He believes Alaskans can prosper from the state serving as a maritime transit and supply point for trade between the U.S. West Coast and Europe via the Soviet Arctic, a route he says will be attractive to shippers, because it would involve shorter distances and less cargo handling. Fuhs says his community, already a port of call for many Russian vessels, takes in about $1 million a year from retail sales to crews shopping for Western goods.

The Northeast or Northwest Passage has been a mariner's dream for many years, but the Soviets are the only ones who have done anything about it.

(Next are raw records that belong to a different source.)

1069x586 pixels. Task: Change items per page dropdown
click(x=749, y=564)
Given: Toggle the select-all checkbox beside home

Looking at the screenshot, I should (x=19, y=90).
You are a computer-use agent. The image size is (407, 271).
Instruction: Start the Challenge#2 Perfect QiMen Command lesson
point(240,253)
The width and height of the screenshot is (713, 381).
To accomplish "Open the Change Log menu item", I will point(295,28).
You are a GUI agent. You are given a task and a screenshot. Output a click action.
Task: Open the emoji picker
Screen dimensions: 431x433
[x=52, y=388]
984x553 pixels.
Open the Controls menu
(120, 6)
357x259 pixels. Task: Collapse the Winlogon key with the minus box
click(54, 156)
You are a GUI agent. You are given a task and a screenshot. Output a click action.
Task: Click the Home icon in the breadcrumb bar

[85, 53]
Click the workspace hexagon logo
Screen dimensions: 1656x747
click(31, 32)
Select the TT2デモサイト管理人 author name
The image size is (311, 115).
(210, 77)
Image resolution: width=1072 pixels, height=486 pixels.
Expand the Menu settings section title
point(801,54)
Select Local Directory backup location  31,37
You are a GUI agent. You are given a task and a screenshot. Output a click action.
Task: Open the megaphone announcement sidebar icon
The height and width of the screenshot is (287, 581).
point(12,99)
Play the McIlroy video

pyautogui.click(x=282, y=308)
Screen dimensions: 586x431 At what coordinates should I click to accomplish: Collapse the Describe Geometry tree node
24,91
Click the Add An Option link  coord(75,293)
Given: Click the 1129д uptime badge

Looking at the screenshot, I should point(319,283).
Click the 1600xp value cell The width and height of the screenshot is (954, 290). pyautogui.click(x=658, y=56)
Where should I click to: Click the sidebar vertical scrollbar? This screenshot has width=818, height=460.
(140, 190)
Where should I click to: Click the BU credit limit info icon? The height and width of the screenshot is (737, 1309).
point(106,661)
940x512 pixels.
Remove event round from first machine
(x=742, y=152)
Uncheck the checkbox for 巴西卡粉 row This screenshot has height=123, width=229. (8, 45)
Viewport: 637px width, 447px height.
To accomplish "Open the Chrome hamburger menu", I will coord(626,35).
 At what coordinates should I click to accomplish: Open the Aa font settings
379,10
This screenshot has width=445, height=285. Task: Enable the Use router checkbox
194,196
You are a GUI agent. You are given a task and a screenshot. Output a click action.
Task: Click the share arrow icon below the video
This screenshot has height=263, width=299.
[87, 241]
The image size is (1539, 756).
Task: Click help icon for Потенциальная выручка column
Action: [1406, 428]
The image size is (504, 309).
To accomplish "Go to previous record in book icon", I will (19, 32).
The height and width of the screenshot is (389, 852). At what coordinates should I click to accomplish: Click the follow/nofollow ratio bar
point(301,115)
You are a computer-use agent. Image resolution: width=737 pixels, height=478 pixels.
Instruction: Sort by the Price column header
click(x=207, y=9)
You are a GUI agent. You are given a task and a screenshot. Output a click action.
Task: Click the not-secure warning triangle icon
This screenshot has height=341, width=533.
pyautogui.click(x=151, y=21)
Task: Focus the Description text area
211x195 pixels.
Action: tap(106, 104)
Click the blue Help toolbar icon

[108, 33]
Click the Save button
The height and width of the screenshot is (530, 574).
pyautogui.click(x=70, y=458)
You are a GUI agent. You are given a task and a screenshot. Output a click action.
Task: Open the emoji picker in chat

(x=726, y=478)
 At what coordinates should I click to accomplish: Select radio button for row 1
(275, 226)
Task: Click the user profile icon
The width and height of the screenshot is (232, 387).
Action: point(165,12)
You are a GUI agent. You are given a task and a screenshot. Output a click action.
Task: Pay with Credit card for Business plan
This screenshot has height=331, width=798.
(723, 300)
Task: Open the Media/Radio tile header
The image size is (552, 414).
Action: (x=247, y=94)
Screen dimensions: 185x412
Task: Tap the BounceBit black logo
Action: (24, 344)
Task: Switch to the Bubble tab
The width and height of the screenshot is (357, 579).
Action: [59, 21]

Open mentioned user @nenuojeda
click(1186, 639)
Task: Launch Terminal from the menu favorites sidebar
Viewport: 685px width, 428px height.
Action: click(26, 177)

They have the most experience," says Fuhs.

The Soviets are excited about this because it generates foreign currency. This is the way we can get Alaskan products to Europe and make Alaskan resources like coal economically feasible, at least in amounts we haven't been able to before,' he adds.

Fuhs and other port officials from Alaska and the Pacific Northwest met with Soviet counterparts during the Northern Regions Conference, laying the groundwork for a test shipment of American cargo. 'I was very encouraged by our meetings with Soviet officials and business representatives on this matter, and I feel they are very open to our technicians going on their vessels to check out their capabilities," says Fuhs.

Susan Wilson and David Cannon both had dreams dating from their youth about building bridges to the Soviets. When they met a couple of years ago, they formed the Eastern Soviet Trading Co. (Eastco) and began a joint effort to nurture business opportunities in the emerging Russian market. With ambitions beyond Magadan, they set their sights on the larger cities of Khabarovsk, Vladivostok and Sakhalin.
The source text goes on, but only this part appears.